Rakesh Roshan doesn’t use terms such as ‘blind’ or ‘visually challenged’ while talking about the roles played by Hrithik Roshan and Yami Gautam in his forthcoming production, Kaabil, scheduled to release on January 25. “They are as normal as we are,” he says, during the course of our conversation. “For long, our cinema has depicted people with any kind of disability as ‘becharas’. But in reality, I’ve met many achievers who are cheerful and are an inspiration with the way they’ve overcome their physical limitations, if we can call it that way. Kaabil reflects such people,” he says.
After Krrish 3 (2013), which Rakesh Roshan had directed and produced, the search was on for a story that would lend itself to a film. Roshan recalls meeting director Sanjay Gupta, often. “We used to talk about stories and share ideas like any two directors would do. This was before Sanjay got busy with Jazbaa. Once, Hrithik met Sanjay at a party and was stumped by a one-line story he had narrated. Hrithik insisted I listen to Sanjay’s story. I heard three lines, which was enough for me to realise the strength of this story; this film had to be made,” says Roshan.
Now that the film is complete, Rakesh Roshan talks about it with pride. “Sanjay has done a much better job than I would possibly have,” he says, and talks about casting director Mukesh Chhabra’s choices for the supporting cast, Sanjay’s idea of bringing in brothers Ronit and Rohit Roy as antagonists and his choice of Yami Gautam as the leading lady.
Through the making of Kaabil, Rakesh Roshan was a hands-on producer with a firm eye on the end product. “At the end of each day, Sanjay would send me the inputs and I would give him my feedback. Not a pin would move on the sets without my knowledge,” he says, and hastens to add, “It wasn’t like I was interfering or controlling the filmmaking; I was never on the sets. But with Sanjay’s vision and my strength of dealing with the emotional segments, I wanted to make sure we have a good film.” Kaabil, Roshan insists, won’t be an emotionally manipulative, sob story.
On the much talked about clash of Kaabil with Shah Rukh Khan starrer Raaes, Roshan remains firm footed. “I announced my release date well in advance. Last year, when I looked at the film calendar, I saw that November and December 2016 had some big films; January 2017 was a clean slate,” he says.

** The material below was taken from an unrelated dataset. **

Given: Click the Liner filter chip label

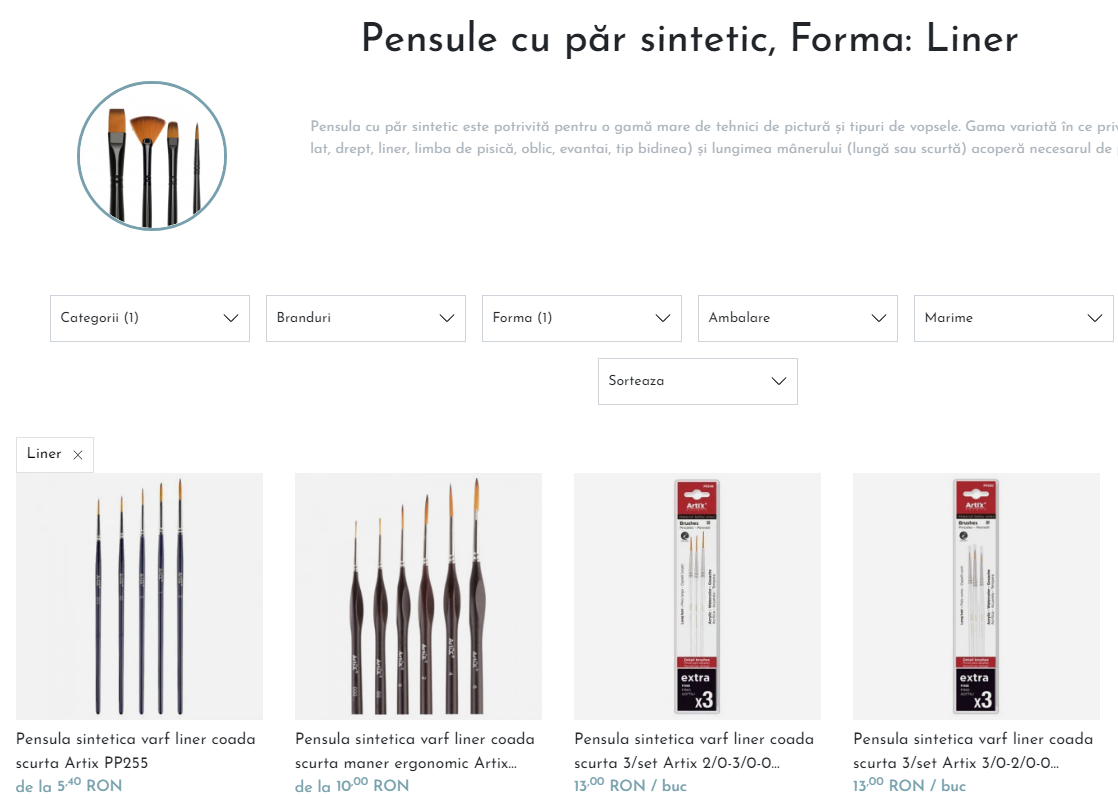Looking at the screenshot, I should coord(44,454).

While Roshan has stuck to his release date citing superstition, he’s aware of box office implications. “Where both films have a box office potential of Rs.200 crore each, we now have to settle for combined possible revenue of Rs.300 crore,” he says.
There’s no sign of bitterness when he speaks. “Shah Rukh and we are good family friends and will always be,” he adds.
Talking of superstition and some things not changing, Kaabil is yet another ‘K’ title from Rakesh Roshan, and it stars Hrithik. “I have more than 100 titles registered beginning with ‘K’,” he says. His forthcoming directorials and productions, he affirms, will star Hrithik. “He’s a versatile actor, unafraid of taking challenges. He can do a Jodhaa Akbar, Guzaarish or a Dhoom 2. He is like what I was in my young years. I’ve done a variety of films both as an actor and a director — Khoon Bhari Maang, Khudgarz, Karan Arjun, King Uncle… We’ve never shied of variety,” he says.
The work equation, Roshan says, has remained healthy. “Hrithik and I argue a lot, with a purpose — of a film shaping up well. At the end of the day, we remain on the same page. To give you an example, when we thought of ideas for promos of the film, Sanjay, Hrithik and I wrote down our thoughts separately and it was amazing how we all wanted similar things in the promos,” he says.
Like his previous productions, Kaabil too, will be dubbed and released in Telugu with an eye on the box office in Telangana and Andhra Pradesh. While the Hindi version will target urban centres, Roshan feels the Telugu version will help cut across language barriers in the interiors, “I discovered that after Krrish, Hrithik had a sizeable market in the south and films fared better when they are dubbed in Telugu and Tamil. In fact, at the time of Dhoom 2, I met Yash Chopra and told him he should dub the film for these markets.”